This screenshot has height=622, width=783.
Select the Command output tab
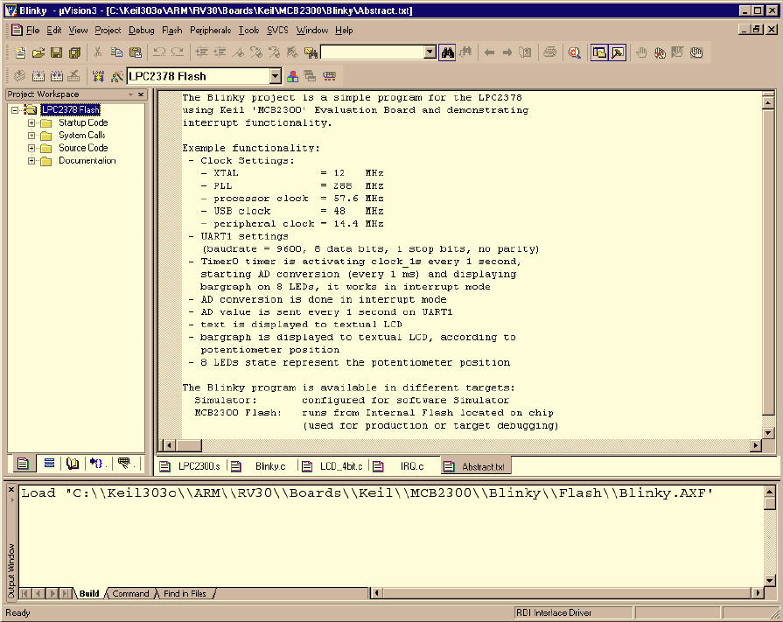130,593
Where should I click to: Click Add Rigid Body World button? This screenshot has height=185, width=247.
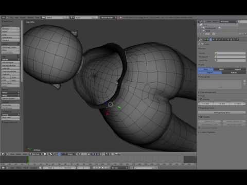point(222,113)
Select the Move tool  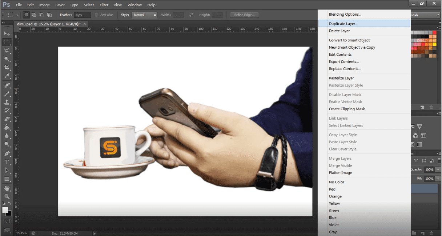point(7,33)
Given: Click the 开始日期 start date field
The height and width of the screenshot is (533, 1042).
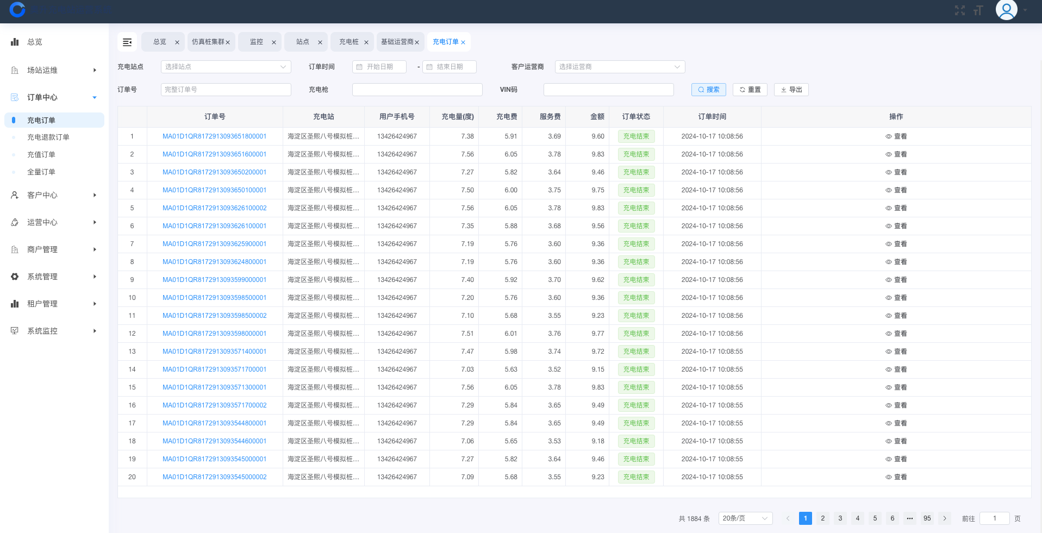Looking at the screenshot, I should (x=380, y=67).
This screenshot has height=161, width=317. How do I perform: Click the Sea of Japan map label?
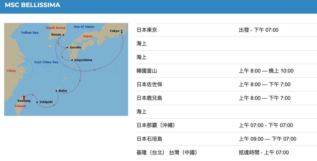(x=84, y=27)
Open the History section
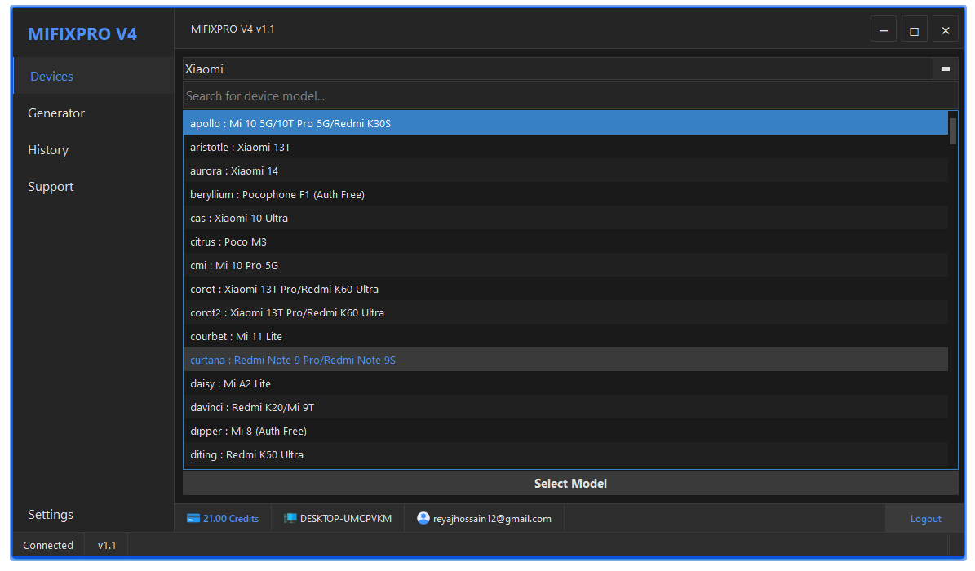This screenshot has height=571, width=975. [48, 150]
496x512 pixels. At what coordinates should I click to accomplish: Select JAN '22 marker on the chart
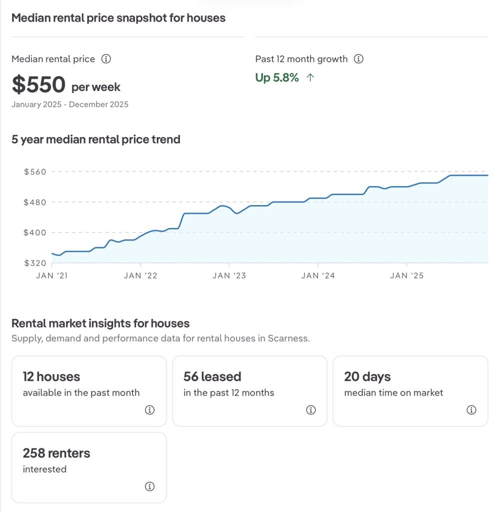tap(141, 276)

※

> _Problem details_
Your answer should be the lines from the line containing "Open the History section" through the end of the listing above, output exactly and alone, without the pictures.

> _Task answer_
Open the History section
This screenshot has height=571, width=975. [48, 150]
496x512 pixels. At what coordinates should I click to accomplish: Select JAN '22 marker on the chart
tap(141, 276)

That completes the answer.